**EXERCISE REQUIREMENTS**
Reproduce the lines below verbatim, from the line containing "This screenshot has" through the end of the lines, leaving out the pictures.

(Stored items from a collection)
— Start —

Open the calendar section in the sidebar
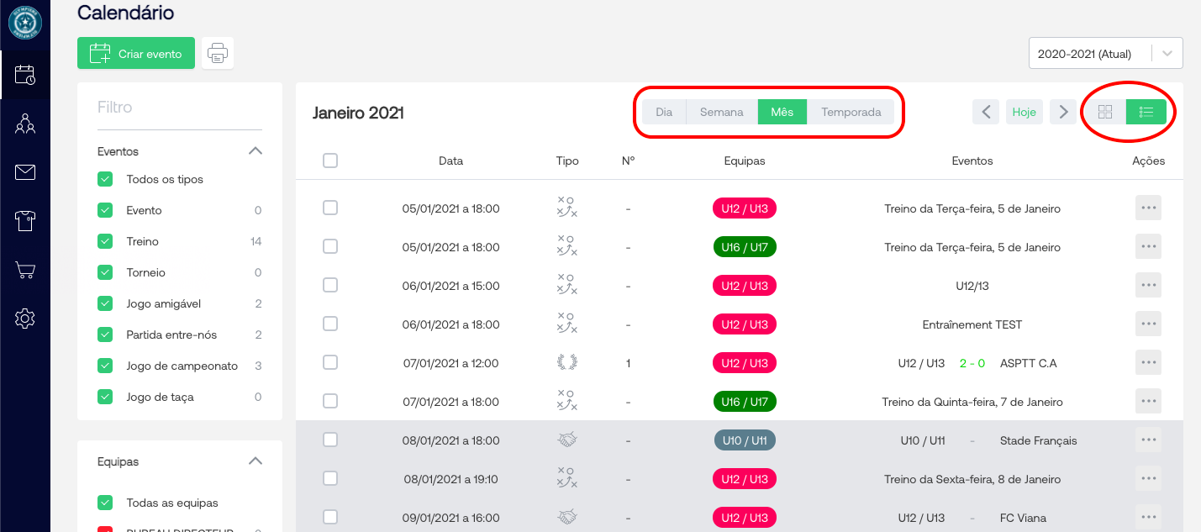The width and height of the screenshot is (1201, 532). click(x=25, y=75)
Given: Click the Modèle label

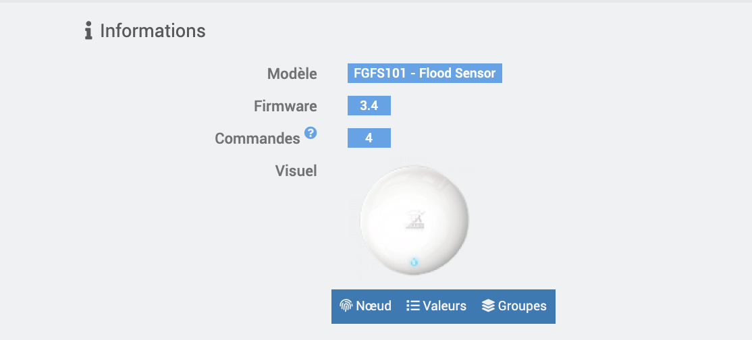Looking at the screenshot, I should click(292, 74).
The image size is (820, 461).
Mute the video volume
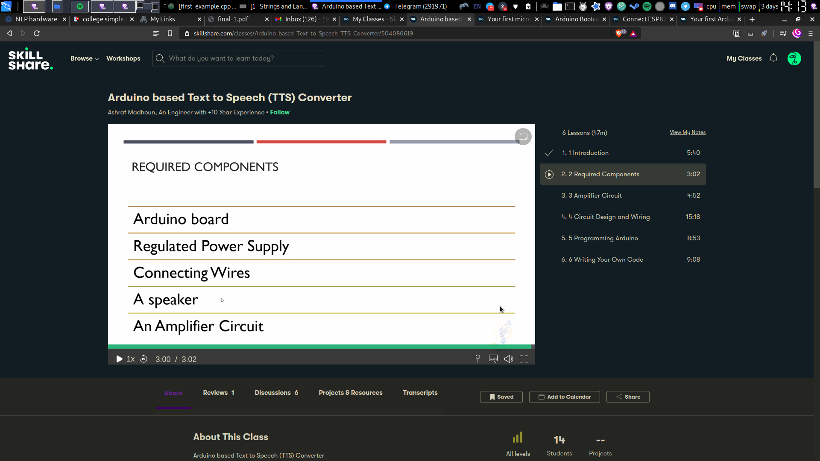click(x=508, y=359)
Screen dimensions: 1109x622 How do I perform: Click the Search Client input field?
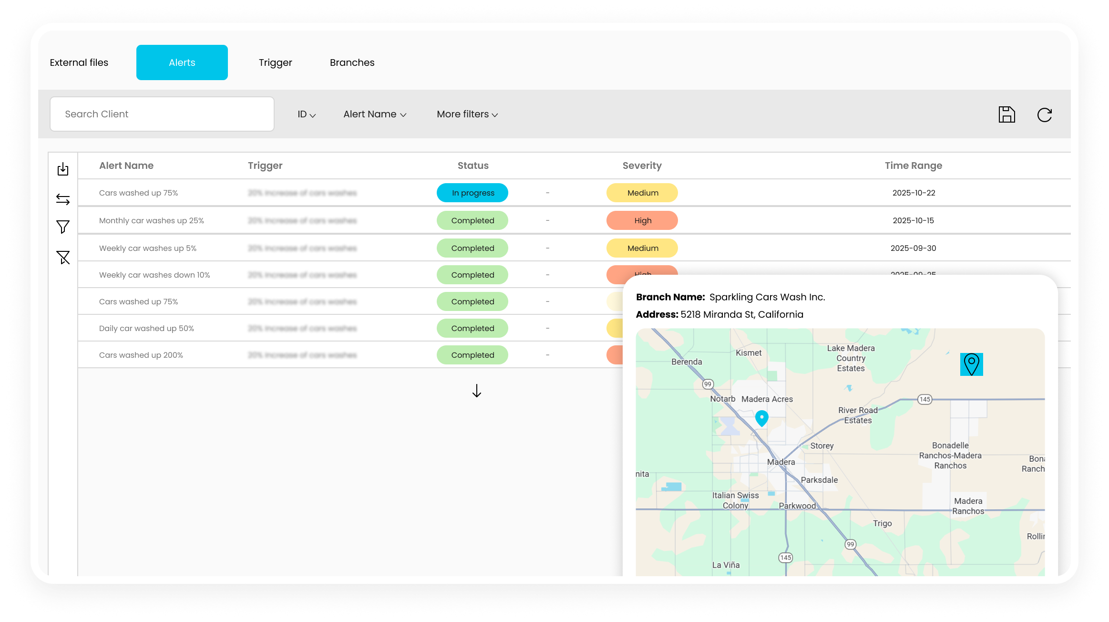pos(162,114)
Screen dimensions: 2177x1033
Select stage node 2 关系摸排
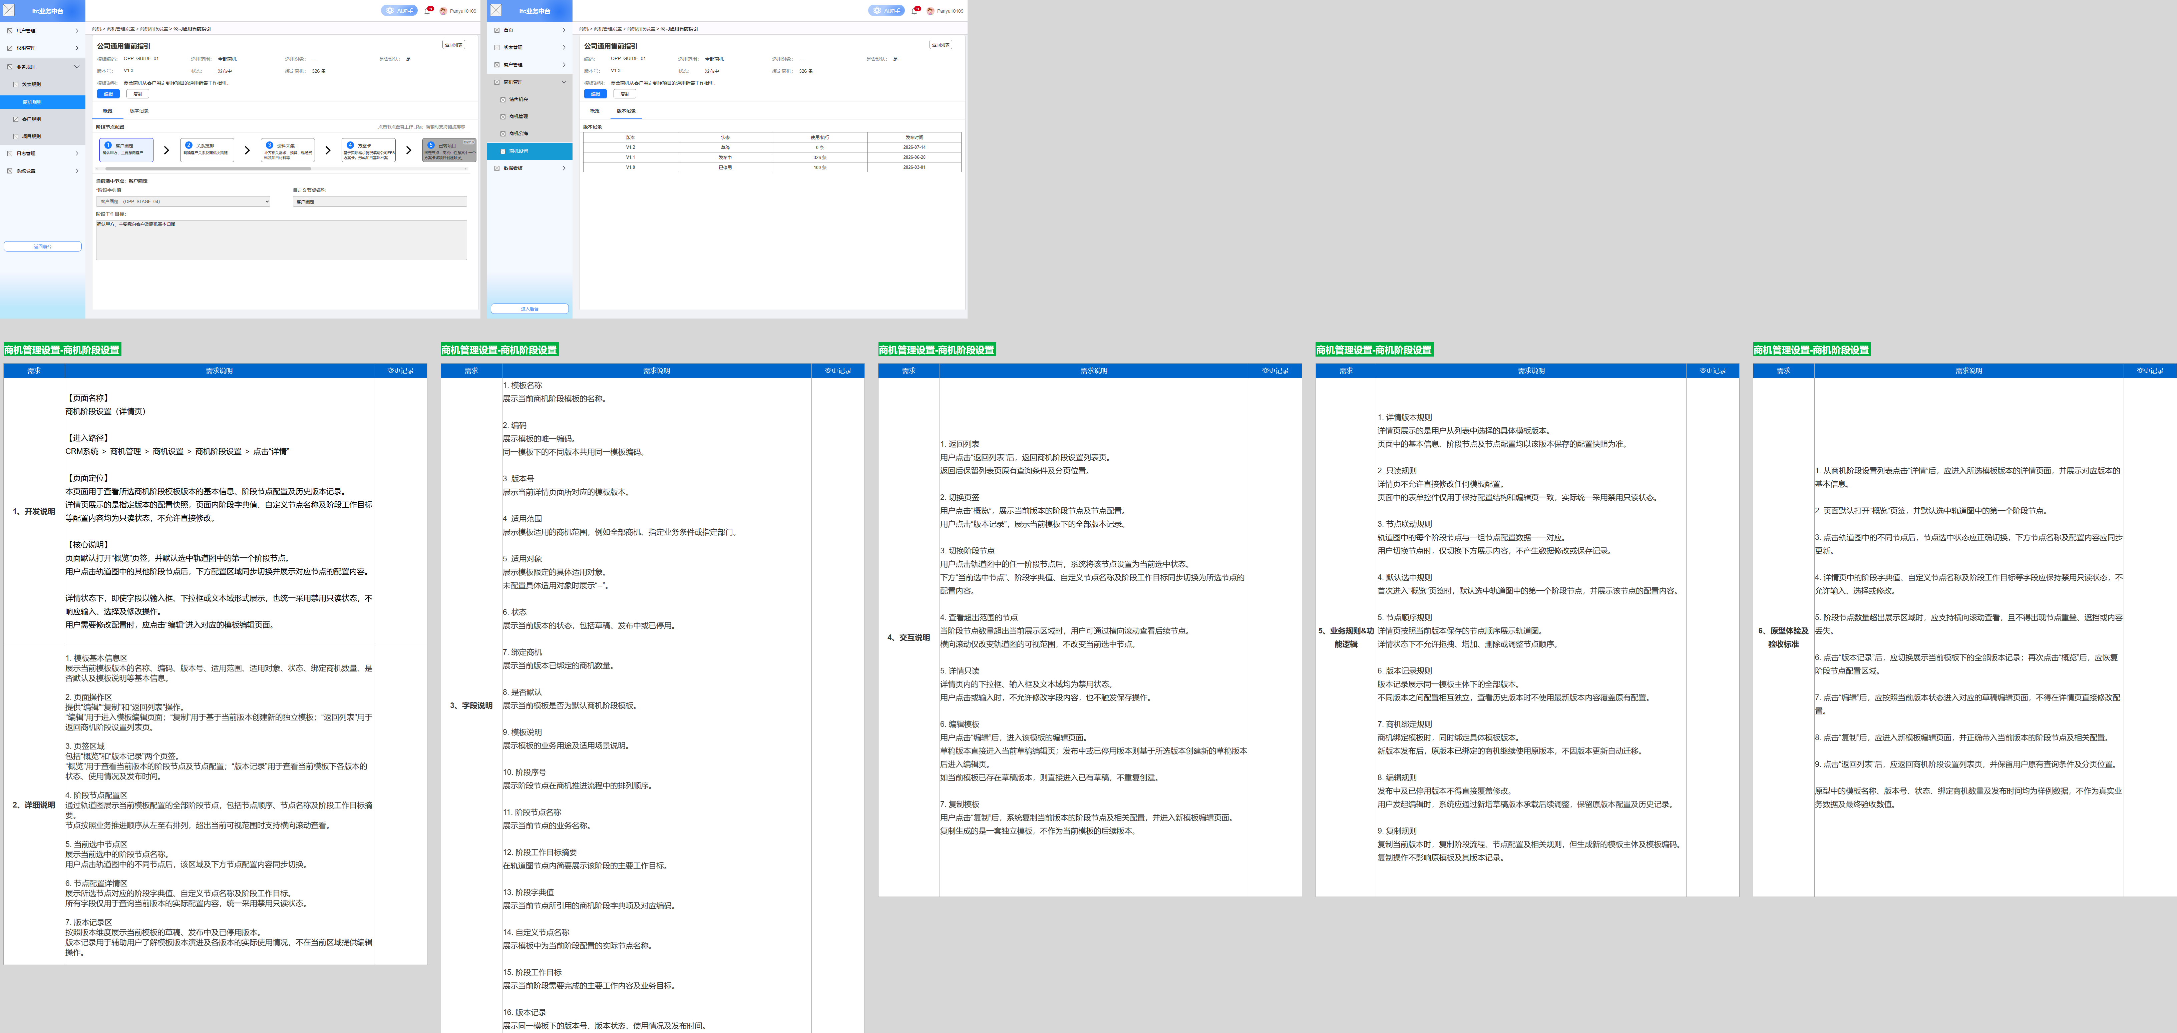(x=207, y=150)
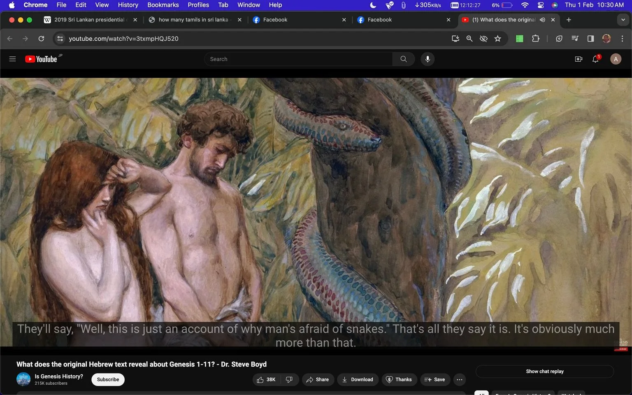Open the Bookmarks menu in the menu bar
The width and height of the screenshot is (632, 395).
click(x=163, y=5)

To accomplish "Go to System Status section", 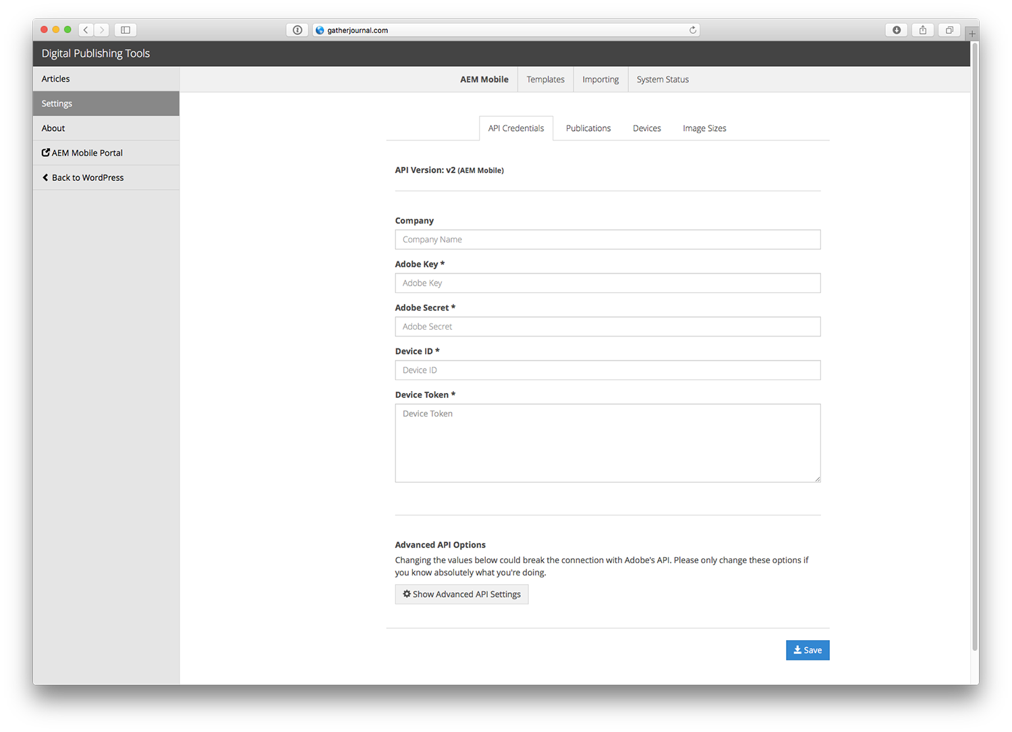I will 663,80.
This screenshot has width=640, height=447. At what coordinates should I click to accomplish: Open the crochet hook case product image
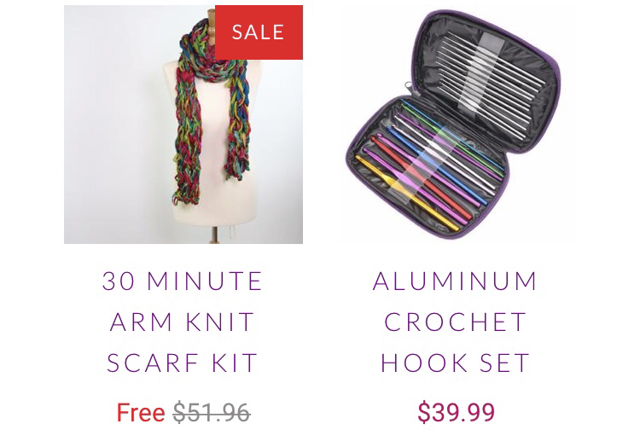(x=454, y=125)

— End —

**OUTPUT FOR THIS TASK**
This screenshot has width=640, height=447. At what coordinates should I click to accomplish: Open the crochet hook case product image
(x=454, y=125)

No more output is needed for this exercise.